The government introduces a fiscal budget at the end of May (Jestha 15) every year as per the constitutional provision. The provision was incorporated in the Constitution to implement the budget effectively and improve the capacity to spend the capital budget, which has now become an irony regarding budget expenditure.

The government has managed the provision to give authority for project implementation from the very first day of Shrawan, but it has not become effective, he said.

It showed that a systemic reform in the budget preparation and its implementation was a must to address the malady of poor capital expenditure, he said.

For the last one and a half decades, only 13-15 per cent of the capital budget is spent in the first six months of the fiscal year and only around 70 per cent is spent annually.

According to Adhikari, sluggish rate of capital expenditure was due to lack of implementation of the system to award the development projects to the contractors as per their capacity.

The capital expenditure should be at least 25 per cent in the first six months of the current fiscal year, but it is around 14 per cent, he said.

“Low rate of capital expenditure is a challenge for the country and the government too. Poor capital expenditure of the government will discourage the private sector to increase their investment, limiting job creation and hurting overall economy as well,” he said.

“The expenditure policy of the government for all projects is the same which hinders accelerating the development works. So, the government should adopt special expenditure policy for special projects to be constructed in time,” he said.

The tendency to allocate low budget for development works has stuck and it too is not spent , he said, and added that it will be difficult to accelerate economic activities and achieve targeted economic growth in this state .

The government should adopt the reward and punishment system to make government officials and project chiefs responsible for their jobs, he said.

In a meeting with the Prime Minister, Deputy Prime Minister and Finance Minister of the newly formed government, the private sector has requested to accelerate the development works and increase the capital expenditure.

Revenue records surplus

Revenue collection, which was in deficit for five months of the current financial year, improved and came to surplus in six months.

According to FCGO, the government has collected revenue of Rs. 459 billion during the first six months of the current fiscal year.

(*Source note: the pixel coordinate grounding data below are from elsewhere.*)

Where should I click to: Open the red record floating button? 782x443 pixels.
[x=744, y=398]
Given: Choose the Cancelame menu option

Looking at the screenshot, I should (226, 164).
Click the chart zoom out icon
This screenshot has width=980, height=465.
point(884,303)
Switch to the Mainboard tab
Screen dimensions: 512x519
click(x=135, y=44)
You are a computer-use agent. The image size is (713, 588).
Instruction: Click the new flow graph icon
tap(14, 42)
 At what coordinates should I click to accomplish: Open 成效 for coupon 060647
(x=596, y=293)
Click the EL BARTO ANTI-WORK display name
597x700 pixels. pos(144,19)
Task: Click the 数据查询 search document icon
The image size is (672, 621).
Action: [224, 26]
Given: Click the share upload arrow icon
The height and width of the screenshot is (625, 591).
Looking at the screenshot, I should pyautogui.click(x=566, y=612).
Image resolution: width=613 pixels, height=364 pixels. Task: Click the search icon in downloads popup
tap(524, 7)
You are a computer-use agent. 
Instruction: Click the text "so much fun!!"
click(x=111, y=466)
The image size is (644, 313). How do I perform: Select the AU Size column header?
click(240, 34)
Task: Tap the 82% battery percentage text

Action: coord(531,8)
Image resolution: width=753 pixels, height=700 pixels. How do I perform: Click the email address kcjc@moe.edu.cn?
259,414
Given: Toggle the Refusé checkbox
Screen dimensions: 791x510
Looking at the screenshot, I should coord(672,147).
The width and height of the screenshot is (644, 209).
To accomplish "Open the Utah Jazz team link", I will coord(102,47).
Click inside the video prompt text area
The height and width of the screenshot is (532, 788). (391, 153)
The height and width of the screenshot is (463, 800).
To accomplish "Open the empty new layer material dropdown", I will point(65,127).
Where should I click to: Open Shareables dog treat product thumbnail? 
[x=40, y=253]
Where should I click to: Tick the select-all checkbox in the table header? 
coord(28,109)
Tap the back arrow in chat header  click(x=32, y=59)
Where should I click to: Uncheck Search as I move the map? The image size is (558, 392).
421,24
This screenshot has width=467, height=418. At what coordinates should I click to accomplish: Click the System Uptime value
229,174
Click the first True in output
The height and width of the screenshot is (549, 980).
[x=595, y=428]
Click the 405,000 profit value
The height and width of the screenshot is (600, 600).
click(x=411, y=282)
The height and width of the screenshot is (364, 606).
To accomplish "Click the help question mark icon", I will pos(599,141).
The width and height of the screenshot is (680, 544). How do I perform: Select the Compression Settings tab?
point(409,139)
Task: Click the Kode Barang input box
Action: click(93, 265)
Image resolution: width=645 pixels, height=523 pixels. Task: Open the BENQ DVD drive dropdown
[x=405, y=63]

According to the data, while the revenue collection is 32.71 per cent (Rs. 459 billion) of the annual target, the recurrent expenditure (administrative expenditure) has reached 38.46 per cent.

The country faced a revenue deficit for the first time this fiscal year. Revenue deficit reached Rs. 28 billion a month ago. Now, the country is able to post a revenue surplus of Rs. 4 billion in the six months.

The revenue collection of the government stood at Rs. 459 billion while recurrent expenditure stood at Rs. 455 billion by January 14, 2023.

Adhikari said that when the government imposed a ban on the import of various goods because of the decrease in foreign exchange reserves, it had a big impact on the economy, especially in revenue collection.

He said that when the government raised tax in advance from big corporate houses, the revenue which was in a state of big deficit until the previous month may have come to a surplus in the last month.

“It is difficult to maintain growth of revenue mobilisation in the coming months. It is necessary to diversify the sources of revenue which depends on imports,” he said.